[Stored data]
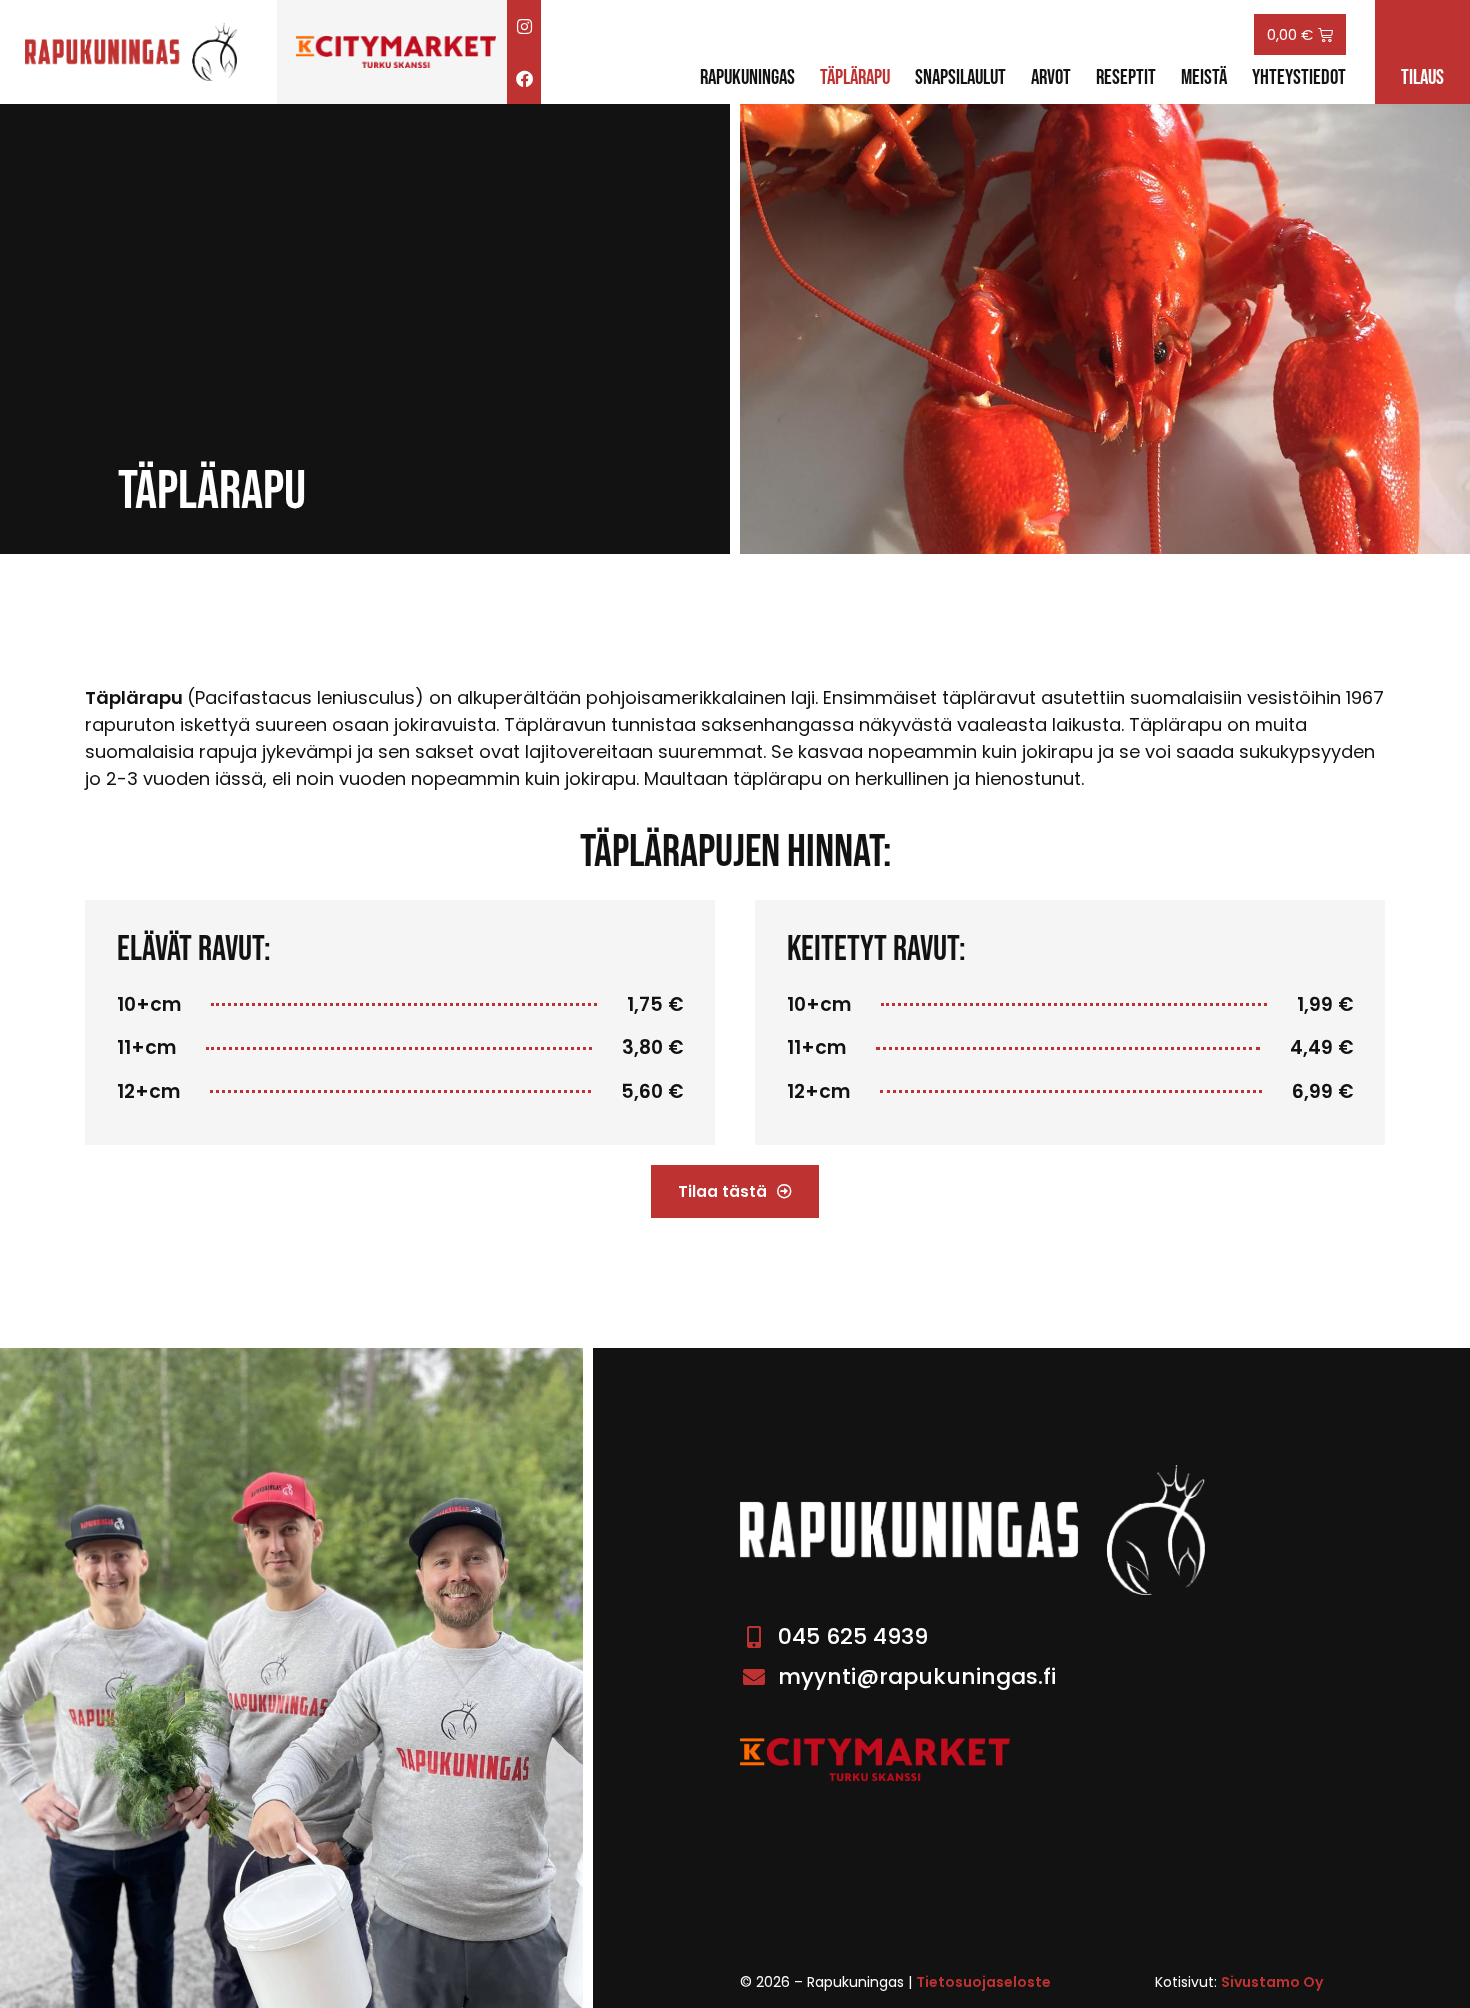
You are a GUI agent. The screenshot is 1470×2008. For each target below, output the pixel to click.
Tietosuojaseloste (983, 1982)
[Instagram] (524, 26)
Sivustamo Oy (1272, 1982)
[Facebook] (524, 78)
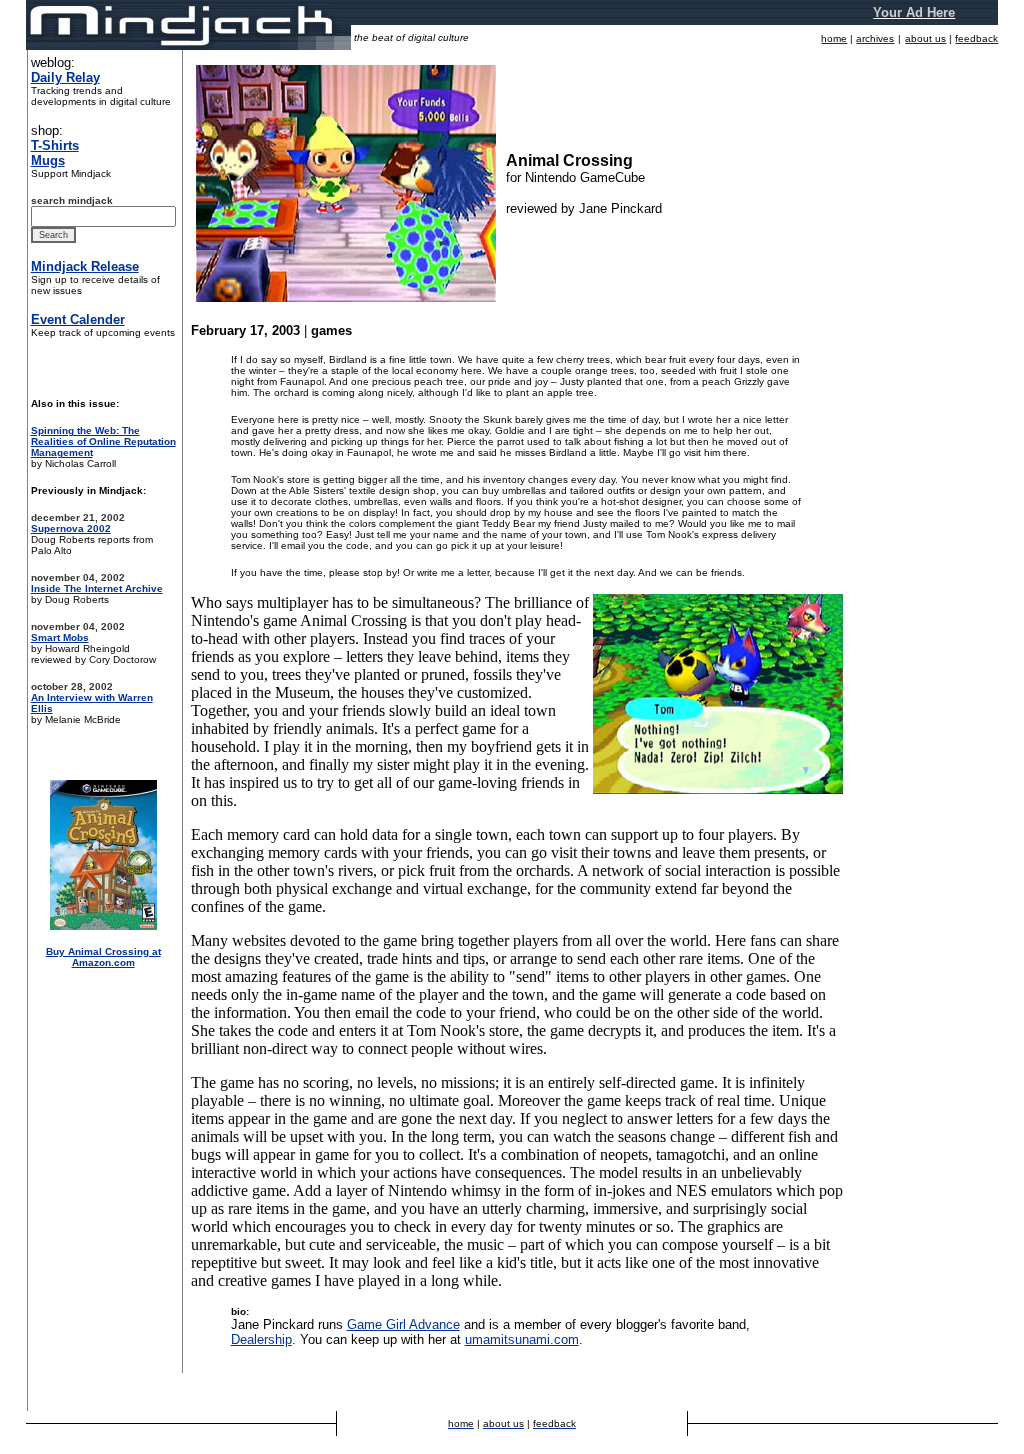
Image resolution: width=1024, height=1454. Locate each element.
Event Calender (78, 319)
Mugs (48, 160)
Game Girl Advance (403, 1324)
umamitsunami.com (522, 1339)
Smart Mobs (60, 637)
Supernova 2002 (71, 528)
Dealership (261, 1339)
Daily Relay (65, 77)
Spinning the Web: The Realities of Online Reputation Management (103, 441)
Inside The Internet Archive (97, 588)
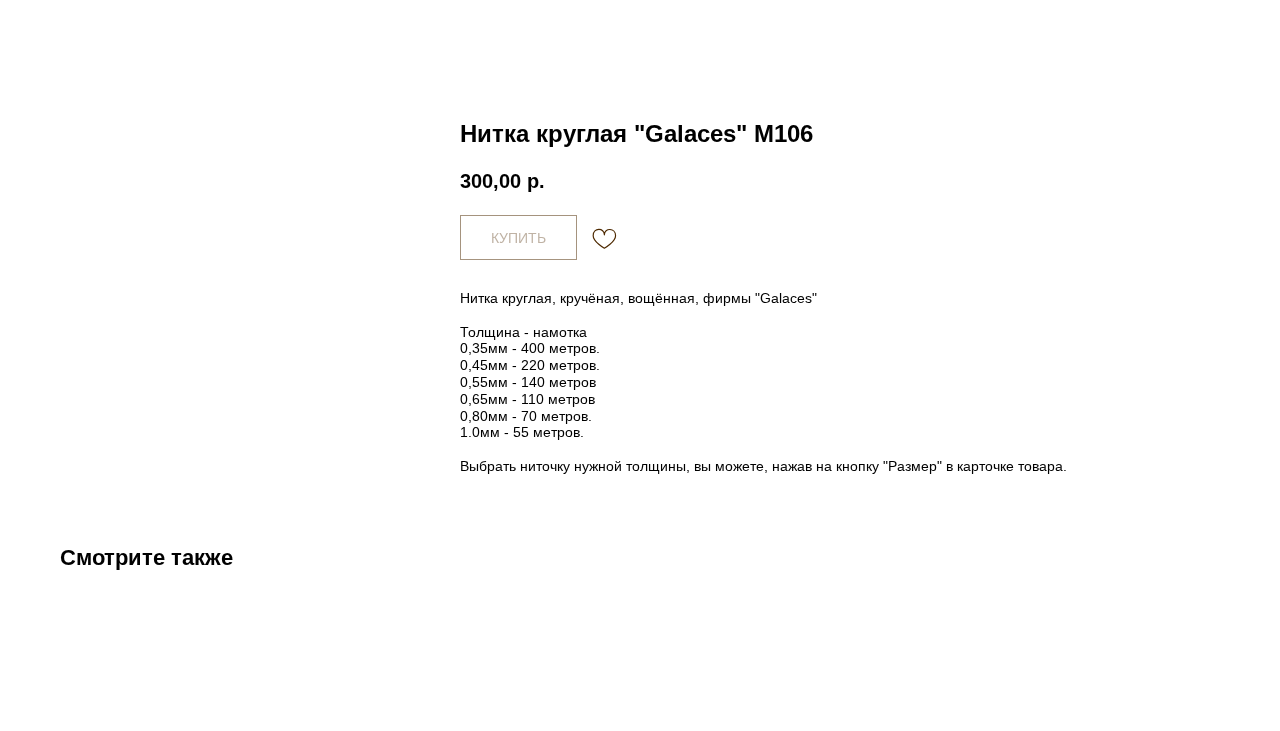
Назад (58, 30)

What needs to be done – What is the number of lines in the records holding "each"? Give the number alone.

Solution – 2